Action item: Repeat all of the records verbatim.

Materials provided:

★ ★ ★

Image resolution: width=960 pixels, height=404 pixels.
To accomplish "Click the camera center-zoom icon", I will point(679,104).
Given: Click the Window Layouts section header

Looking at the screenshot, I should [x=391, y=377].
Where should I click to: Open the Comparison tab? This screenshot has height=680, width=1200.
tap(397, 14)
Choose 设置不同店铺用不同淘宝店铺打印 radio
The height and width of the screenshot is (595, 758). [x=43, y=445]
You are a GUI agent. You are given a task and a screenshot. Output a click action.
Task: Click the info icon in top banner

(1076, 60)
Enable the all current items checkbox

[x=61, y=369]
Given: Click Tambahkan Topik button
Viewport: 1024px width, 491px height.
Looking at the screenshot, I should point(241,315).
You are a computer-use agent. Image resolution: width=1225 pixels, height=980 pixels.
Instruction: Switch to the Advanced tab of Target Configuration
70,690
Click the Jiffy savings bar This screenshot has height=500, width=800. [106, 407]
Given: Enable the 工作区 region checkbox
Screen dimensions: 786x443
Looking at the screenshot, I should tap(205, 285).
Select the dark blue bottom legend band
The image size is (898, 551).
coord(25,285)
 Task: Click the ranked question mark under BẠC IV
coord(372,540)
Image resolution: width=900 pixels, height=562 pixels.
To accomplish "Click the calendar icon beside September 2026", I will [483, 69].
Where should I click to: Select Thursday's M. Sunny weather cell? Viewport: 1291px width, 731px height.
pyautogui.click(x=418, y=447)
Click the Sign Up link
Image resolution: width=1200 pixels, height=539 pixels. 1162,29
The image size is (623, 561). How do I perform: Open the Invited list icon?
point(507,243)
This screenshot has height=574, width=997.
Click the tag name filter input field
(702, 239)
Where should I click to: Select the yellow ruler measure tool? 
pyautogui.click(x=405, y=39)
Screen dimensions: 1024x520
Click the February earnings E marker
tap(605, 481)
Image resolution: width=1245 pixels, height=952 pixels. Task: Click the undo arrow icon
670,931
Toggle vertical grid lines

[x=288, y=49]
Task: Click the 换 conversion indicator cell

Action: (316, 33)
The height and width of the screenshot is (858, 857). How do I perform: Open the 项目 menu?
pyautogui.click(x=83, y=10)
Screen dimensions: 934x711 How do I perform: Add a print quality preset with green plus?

★ ★ ★

Reply:
Image resolution: width=960 pixels, height=404 pixels.
To accomplish "Click the camera center-zoom icon", I will point(679,104).
Given: Click the Window Layouts section header

Looking at the screenshot, I should [x=391, y=377].
Where should I click to: Open the Comparison tab? This screenshot has height=680, width=1200.
tap(397, 14)
Choose 设置不同店铺用不同淘宝店铺打印 radio
The height and width of the screenshot is (595, 758). [x=43, y=445]
You are a GUI agent. You are given a task and a screenshot. Output a click action.
Task: Click the info icon in top banner

(1076, 60)
Enable the all current items checkbox

[x=61, y=369]
Given: Click Tambahkan Topik button
Viewport: 1024px width, 491px height.
Looking at the screenshot, I should point(241,315).
You are a computer-use agent. Image resolution: width=1225 pixels, height=980 pixels.
Instruction: Switch to the Advanced tab of Target Configuration
70,690
Click the Jiffy savings bar This screenshot has height=500, width=800. [106, 407]
Given: Enable the 工作区 region checkbox
Screen dimensions: 786x443
Looking at the screenshot, I should tap(205, 285).
Select the dark blue bottom legend band
The image size is (898, 551).
coord(25,285)
 Task: Click the ranked question mark under BẠC IV
coord(372,540)
Image resolution: width=900 pixels, height=562 pixels.
To accomplish "Click the calendar icon beside September 2026", I will [483, 69].
Where should I click to: Select Thursday's M. Sunny weather cell? Viewport: 1291px width, 731px height.
pyautogui.click(x=418, y=447)
Click the Sign Up link
Image resolution: width=1200 pixels, height=539 pixels. 1162,29
The image size is (623, 561). How do I perform: Open the Invited list icon?
point(507,243)
This screenshot has height=574, width=997.
Click the tag name filter input field
(702, 239)
Where should I click to: Select the yellow ruler measure tool? 
pyautogui.click(x=405, y=39)
Screen dimensions: 1024x520
Click the February earnings E marker
tap(605, 481)
Image resolution: width=1245 pixels, height=952 pixels. Task: Click the undo arrow icon
670,931
Toggle vertical grid lines

[x=288, y=49]
Task: Click the 换 conversion indicator cell

Action: (316, 33)
The height and width of the screenshot is (858, 857). How do I perform: Open the 项目 menu?
pyautogui.click(x=83, y=10)
Screen dimensions: 934x711 How do I perform: Add a print quality preset with green plus?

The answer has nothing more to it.